• _PROMPT_
The answer should be one number: how many lines in the records below contain the word "will".

• _DATASET EXTRACT_

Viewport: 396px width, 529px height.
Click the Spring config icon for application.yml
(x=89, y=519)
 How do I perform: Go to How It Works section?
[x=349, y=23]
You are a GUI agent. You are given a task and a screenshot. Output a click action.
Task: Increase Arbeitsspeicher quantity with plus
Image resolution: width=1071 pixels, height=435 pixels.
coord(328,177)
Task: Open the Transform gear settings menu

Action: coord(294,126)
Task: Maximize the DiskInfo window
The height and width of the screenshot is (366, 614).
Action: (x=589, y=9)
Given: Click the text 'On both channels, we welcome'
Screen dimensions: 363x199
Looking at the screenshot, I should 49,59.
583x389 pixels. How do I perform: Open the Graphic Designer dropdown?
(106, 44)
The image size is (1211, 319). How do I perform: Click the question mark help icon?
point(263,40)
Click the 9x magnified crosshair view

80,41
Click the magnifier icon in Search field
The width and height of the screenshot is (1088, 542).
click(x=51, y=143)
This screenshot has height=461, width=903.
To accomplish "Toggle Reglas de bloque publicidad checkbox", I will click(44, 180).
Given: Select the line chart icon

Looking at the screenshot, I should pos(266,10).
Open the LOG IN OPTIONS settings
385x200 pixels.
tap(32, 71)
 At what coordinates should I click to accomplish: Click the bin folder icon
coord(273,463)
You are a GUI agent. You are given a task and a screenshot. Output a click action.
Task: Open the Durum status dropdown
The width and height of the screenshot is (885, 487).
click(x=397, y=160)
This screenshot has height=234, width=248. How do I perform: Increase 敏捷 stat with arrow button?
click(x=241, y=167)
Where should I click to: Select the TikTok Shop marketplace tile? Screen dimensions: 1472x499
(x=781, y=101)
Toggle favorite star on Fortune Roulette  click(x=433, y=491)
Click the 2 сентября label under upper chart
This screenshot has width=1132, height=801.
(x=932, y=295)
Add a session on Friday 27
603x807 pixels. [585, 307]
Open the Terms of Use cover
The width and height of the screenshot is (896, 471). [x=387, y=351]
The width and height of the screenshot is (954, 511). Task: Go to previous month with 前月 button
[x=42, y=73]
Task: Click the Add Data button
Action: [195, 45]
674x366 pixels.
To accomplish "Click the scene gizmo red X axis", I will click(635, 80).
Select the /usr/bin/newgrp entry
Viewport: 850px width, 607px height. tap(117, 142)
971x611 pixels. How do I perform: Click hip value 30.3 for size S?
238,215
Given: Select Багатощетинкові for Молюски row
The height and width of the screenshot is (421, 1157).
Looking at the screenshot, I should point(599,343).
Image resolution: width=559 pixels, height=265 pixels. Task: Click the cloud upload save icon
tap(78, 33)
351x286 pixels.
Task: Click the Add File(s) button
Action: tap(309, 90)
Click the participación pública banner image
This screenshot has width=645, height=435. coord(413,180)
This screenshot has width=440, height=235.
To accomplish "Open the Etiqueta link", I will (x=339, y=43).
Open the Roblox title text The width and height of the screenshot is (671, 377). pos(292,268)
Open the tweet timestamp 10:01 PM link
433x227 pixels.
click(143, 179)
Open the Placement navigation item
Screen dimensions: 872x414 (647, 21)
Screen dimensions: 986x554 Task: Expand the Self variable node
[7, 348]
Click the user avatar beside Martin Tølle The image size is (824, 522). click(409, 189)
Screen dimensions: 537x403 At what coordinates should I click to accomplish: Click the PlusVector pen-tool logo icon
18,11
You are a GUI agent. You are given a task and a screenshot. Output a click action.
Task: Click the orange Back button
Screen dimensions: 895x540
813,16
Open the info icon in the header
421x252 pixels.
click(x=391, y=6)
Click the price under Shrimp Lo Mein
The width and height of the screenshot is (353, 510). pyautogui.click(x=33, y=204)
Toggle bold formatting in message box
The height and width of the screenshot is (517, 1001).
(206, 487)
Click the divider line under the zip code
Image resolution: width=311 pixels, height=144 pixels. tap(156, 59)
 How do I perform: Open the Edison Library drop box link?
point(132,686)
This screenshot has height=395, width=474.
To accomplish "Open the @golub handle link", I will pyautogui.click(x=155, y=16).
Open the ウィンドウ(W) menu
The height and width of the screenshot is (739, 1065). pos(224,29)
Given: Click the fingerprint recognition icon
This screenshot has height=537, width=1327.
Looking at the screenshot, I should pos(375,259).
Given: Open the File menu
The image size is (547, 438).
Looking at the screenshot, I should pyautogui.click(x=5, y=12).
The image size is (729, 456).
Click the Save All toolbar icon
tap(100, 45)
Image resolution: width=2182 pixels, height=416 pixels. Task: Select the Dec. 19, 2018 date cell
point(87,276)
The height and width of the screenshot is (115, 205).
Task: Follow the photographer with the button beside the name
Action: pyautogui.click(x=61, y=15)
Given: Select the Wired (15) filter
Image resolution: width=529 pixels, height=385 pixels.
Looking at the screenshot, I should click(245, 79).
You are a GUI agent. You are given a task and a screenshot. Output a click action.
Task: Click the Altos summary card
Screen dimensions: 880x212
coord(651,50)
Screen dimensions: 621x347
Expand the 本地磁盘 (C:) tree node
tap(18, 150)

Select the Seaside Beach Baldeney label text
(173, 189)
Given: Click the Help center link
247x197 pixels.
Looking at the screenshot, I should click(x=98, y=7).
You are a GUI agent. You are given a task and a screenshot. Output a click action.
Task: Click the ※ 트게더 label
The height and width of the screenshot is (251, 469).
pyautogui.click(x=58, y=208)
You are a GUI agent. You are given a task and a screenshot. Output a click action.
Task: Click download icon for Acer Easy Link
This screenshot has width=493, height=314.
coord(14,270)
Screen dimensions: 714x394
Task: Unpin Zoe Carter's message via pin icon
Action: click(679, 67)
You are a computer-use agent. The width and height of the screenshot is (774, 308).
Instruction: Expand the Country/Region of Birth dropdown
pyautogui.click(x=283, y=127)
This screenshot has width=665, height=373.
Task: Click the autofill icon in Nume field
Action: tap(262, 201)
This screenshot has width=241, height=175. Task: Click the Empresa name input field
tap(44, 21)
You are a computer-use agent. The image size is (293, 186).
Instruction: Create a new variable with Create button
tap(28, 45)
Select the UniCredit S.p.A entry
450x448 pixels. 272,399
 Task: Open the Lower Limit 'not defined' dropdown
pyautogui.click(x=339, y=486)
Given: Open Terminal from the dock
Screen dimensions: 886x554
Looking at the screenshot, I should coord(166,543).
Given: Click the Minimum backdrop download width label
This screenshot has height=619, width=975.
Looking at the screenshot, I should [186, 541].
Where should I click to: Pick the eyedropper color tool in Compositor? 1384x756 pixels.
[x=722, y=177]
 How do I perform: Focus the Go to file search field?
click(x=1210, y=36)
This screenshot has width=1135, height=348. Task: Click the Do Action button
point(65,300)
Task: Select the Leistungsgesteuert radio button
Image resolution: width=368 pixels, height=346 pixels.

• _EXERCISE OUTPUT_
4